:: THE DATA ::
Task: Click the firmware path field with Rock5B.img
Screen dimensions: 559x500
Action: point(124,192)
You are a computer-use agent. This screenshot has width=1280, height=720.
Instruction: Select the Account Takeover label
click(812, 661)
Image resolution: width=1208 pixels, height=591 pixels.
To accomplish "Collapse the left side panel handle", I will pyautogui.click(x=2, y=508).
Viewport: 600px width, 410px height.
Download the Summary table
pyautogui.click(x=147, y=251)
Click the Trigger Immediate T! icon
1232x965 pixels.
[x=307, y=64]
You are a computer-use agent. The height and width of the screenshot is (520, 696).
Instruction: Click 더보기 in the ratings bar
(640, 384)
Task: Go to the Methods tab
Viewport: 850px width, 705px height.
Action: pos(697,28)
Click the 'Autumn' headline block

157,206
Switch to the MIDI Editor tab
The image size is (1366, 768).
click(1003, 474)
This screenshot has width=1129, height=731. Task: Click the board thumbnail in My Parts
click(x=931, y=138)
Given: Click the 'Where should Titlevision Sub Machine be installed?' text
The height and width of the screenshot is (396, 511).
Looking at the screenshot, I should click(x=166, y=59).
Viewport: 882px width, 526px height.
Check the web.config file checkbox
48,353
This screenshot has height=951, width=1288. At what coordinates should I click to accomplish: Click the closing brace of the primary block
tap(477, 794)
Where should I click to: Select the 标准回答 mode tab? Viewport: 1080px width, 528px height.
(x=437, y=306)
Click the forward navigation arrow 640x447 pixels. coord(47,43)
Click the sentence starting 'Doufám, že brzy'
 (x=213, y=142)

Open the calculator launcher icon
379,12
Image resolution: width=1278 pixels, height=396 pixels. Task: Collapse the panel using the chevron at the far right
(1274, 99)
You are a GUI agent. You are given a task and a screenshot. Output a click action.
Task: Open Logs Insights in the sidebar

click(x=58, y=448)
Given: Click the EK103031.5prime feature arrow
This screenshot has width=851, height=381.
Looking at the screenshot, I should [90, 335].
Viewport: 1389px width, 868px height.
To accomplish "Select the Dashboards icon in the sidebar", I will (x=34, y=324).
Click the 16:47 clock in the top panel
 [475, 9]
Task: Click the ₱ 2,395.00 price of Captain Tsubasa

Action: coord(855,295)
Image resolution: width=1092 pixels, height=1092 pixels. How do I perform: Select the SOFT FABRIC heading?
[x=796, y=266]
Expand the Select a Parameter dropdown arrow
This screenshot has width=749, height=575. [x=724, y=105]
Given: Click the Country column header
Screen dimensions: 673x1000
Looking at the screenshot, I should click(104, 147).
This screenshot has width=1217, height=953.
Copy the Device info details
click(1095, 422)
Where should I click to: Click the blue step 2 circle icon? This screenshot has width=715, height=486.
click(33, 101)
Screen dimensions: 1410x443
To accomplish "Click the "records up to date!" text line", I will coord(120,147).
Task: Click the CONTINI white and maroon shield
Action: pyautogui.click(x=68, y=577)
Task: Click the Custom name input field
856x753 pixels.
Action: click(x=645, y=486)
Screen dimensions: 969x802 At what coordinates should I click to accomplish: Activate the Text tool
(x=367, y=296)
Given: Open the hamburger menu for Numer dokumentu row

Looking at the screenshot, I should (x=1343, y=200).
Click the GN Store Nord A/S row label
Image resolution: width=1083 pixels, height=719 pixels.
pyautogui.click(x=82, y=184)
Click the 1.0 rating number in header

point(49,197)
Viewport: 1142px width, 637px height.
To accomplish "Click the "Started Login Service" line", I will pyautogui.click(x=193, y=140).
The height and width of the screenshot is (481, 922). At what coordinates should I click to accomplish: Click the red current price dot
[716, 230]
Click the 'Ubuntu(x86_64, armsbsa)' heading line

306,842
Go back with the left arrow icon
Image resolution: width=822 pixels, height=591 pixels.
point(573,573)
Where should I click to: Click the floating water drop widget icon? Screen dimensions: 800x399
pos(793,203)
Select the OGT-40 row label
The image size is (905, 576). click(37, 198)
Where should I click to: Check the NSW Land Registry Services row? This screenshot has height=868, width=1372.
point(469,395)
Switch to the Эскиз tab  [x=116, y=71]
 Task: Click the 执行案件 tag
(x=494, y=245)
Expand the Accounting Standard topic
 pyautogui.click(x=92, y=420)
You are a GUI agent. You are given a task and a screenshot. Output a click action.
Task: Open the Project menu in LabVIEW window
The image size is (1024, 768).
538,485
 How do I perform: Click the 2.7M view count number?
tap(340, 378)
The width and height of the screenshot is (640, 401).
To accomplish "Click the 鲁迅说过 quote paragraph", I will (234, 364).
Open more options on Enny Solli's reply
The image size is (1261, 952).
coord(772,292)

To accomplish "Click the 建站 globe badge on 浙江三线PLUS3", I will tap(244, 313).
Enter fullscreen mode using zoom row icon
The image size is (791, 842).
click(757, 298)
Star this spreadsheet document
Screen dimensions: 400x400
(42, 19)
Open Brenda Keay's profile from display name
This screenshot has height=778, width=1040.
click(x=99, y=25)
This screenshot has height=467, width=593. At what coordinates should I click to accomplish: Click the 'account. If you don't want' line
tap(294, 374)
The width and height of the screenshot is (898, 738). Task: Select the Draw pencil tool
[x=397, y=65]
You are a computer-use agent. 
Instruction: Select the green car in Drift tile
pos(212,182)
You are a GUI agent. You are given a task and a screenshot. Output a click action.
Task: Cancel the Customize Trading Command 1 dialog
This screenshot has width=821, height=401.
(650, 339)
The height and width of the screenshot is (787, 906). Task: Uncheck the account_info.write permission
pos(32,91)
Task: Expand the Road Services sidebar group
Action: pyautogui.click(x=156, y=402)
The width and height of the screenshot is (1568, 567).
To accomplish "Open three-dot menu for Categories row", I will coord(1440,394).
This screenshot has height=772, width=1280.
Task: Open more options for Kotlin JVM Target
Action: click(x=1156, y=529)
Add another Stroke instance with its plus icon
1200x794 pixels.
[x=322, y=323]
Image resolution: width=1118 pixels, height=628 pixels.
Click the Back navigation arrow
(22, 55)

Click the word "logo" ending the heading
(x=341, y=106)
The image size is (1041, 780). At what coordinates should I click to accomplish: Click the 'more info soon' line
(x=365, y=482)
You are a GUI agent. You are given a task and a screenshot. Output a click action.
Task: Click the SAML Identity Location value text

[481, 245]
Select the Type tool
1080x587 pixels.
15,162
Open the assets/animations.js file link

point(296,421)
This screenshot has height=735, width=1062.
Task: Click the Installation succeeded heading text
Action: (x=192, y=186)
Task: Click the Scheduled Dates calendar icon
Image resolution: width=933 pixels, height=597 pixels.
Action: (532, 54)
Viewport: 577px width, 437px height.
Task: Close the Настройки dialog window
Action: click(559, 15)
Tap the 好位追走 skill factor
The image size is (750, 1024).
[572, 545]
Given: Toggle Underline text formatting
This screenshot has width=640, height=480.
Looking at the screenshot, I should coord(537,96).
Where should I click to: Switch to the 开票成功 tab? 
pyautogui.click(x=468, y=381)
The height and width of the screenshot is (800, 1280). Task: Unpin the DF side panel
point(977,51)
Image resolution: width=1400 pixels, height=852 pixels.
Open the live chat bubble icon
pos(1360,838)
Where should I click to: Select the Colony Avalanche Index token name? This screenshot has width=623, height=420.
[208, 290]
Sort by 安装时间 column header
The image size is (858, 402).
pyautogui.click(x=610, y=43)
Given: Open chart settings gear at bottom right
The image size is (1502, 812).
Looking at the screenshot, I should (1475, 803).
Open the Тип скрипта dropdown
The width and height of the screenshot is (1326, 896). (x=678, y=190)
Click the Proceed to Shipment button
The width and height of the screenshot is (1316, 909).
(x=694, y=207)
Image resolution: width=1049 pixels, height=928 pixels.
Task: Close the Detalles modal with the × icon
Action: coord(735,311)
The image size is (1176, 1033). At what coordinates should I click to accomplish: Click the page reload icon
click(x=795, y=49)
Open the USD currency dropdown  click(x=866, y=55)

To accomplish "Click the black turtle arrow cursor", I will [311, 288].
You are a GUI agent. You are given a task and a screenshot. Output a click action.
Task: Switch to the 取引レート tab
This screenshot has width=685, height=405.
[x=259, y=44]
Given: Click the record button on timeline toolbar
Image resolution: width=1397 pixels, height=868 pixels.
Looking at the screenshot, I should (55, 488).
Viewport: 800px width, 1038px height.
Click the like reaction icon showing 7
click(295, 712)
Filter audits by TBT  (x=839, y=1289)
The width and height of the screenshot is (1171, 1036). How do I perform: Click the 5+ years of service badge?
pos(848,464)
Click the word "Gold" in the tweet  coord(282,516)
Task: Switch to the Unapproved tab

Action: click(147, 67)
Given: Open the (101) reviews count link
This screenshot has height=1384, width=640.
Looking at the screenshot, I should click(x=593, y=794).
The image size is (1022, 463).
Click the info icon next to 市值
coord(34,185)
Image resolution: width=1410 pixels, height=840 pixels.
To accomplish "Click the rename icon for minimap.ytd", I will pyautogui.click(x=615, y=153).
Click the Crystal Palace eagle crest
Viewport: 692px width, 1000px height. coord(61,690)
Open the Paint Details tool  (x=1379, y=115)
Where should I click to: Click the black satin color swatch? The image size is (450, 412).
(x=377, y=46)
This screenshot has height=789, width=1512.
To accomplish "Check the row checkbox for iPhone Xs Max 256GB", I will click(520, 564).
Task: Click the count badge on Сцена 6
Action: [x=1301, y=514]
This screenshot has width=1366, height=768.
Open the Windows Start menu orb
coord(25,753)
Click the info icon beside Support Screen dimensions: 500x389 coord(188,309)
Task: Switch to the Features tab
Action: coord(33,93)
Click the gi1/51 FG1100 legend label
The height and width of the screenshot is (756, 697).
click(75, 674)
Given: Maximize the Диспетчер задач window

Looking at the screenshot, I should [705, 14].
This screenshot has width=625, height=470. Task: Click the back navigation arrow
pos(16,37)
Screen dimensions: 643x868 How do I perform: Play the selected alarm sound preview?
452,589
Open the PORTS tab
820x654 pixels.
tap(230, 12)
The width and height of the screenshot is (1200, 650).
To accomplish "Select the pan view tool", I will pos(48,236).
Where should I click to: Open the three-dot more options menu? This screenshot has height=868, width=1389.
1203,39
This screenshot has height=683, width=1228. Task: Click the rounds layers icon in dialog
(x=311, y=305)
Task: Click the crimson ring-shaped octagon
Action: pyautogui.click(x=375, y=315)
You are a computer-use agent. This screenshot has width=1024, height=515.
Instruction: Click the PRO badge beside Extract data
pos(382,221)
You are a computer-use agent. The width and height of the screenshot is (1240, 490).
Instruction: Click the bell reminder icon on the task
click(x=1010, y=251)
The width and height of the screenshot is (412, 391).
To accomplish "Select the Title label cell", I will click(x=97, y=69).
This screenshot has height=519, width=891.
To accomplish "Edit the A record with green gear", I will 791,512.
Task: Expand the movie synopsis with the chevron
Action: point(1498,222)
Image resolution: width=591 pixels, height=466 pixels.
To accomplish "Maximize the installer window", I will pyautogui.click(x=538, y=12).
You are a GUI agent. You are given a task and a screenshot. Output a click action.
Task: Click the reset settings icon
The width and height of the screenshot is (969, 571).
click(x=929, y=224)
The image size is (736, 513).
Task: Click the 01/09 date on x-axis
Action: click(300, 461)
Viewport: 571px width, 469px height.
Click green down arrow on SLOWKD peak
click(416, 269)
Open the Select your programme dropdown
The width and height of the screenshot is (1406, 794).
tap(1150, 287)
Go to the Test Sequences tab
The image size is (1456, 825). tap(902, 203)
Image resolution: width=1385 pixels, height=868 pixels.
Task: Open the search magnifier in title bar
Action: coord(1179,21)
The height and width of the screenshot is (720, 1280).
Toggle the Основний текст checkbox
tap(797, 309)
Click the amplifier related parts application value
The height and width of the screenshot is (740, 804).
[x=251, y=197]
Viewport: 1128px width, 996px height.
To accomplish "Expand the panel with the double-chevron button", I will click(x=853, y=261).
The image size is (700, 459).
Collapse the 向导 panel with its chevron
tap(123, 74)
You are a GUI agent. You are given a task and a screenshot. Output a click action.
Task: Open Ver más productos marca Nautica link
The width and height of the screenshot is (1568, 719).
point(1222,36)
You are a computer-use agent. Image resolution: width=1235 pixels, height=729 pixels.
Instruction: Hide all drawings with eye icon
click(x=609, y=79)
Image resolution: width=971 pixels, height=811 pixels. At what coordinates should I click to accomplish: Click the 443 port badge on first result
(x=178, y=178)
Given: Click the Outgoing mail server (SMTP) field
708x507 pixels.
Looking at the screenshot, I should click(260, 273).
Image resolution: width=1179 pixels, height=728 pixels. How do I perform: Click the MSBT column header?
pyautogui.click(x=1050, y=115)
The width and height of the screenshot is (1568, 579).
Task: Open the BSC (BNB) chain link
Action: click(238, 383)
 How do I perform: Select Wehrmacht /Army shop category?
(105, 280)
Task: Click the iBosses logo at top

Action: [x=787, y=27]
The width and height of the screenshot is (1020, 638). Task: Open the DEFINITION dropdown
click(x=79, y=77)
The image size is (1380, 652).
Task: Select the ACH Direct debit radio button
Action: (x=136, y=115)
:::
__WHAT TO DO__: Output only an exact transcription of the lines above from the one with "The image size is (1022, 463)." up to and including the one with "This screenshot has height=789, width=1512.".

__PROBLEM SOLUTION__:
The image size is (1022, 463).
Click the info icon next to 市值
coord(34,185)
Image resolution: width=1410 pixels, height=840 pixels.
To accomplish "Click the rename icon for minimap.ytd", I will pyautogui.click(x=615, y=153).
Click the Crystal Palace eagle crest
Viewport: 692px width, 1000px height. coord(61,690)
Open the Paint Details tool  (x=1379, y=115)
Where should I click to: Click the black satin color swatch? The image size is (450, 412).
(x=377, y=46)
This screenshot has height=789, width=1512.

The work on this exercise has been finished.